# Exercise objective:
Turn the rows starting with the line containing "766, 1389, 784)" and going on through the last row into a numbered list, leaving out any blank lines.

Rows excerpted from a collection
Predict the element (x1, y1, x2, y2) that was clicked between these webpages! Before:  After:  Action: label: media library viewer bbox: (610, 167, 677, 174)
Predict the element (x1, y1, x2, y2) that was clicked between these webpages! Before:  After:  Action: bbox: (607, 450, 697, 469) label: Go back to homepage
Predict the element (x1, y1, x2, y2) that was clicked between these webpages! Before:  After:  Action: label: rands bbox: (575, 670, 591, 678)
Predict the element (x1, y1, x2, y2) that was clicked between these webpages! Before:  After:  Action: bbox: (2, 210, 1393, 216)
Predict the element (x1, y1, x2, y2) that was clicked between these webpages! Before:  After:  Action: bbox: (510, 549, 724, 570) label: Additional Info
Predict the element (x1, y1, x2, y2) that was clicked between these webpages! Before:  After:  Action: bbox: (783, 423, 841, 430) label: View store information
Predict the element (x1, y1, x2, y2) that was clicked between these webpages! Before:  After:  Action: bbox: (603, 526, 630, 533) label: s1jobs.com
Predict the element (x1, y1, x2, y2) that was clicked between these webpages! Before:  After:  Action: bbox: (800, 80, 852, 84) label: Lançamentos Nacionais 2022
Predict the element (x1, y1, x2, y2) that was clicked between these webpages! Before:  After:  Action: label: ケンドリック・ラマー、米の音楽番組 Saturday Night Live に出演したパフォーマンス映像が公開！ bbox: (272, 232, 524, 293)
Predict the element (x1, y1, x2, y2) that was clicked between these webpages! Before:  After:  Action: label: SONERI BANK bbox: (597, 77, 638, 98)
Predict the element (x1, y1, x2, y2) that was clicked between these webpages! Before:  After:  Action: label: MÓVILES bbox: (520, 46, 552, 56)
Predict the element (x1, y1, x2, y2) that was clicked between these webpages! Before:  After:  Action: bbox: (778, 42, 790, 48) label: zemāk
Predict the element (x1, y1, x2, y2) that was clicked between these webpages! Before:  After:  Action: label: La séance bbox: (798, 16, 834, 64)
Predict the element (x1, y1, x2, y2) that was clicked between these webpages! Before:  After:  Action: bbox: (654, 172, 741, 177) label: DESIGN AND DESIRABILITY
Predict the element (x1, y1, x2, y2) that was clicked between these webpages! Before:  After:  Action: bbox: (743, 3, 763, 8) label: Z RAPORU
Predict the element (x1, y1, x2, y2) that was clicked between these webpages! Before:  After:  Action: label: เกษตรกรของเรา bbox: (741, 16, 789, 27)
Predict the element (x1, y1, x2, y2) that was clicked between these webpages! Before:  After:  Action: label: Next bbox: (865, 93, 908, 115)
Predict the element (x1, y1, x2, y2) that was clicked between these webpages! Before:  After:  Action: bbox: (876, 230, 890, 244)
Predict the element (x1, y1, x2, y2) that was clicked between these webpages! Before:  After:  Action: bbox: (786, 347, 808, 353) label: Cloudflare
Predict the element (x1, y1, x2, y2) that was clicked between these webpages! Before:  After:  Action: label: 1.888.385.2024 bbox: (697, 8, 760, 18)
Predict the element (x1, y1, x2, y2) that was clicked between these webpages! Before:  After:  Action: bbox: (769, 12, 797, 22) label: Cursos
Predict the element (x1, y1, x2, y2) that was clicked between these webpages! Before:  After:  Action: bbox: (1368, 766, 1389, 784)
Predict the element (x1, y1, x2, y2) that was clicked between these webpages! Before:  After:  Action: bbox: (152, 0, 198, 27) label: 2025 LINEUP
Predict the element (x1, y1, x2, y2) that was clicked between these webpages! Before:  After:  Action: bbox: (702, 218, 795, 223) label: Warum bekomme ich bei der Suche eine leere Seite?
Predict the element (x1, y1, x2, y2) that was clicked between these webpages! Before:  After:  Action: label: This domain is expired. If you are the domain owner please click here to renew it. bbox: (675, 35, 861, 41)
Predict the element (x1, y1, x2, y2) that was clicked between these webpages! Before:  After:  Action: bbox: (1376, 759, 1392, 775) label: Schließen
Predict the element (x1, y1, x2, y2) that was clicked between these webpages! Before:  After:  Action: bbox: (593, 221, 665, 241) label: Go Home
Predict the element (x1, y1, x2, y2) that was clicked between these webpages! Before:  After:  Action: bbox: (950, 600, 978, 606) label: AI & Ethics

# Completed exercise:
1. Predict the element (x1, y1, x2, y2) that was clicked between these webpages! Before:  After:  Action: bbox: (1368, 766, 1389, 784)
2. Predict the element (x1, y1, x2, y2) that was clicked between these webpages! Before:  After:  Action: bbox: (152, 0, 198, 27) label: 2025 LINEUP
3. Predict the element (x1, y1, x2, y2) that was clicked between these webpages! Before:  After:  Action: bbox: (702, 218, 795, 223) label: Warum bekomme ich bei der Suche eine leere Seite?
4. Predict the element (x1, y1, x2, y2) that was clicked between these webpages! Before:  After:  Action: label: This domain is expired. If you are the domain owner please click here to renew it. bbox: (675, 35, 861, 41)
5. Predict the element (x1, y1, x2, y2) that was clicked between these webpages! Before:  After:  Action: bbox: (1376, 759, 1392, 775) label: Schließen
6. Predict the element (x1, y1, x2, y2) that was clicked between these webpages! Before:  After:  Action: bbox: (593, 221, 665, 241) label: Go Home
7. Predict the element (x1, y1, x2, y2) that was clicked between these webpages! Before:  After:  Action: bbox: (950, 600, 978, 606) label: AI & Ethics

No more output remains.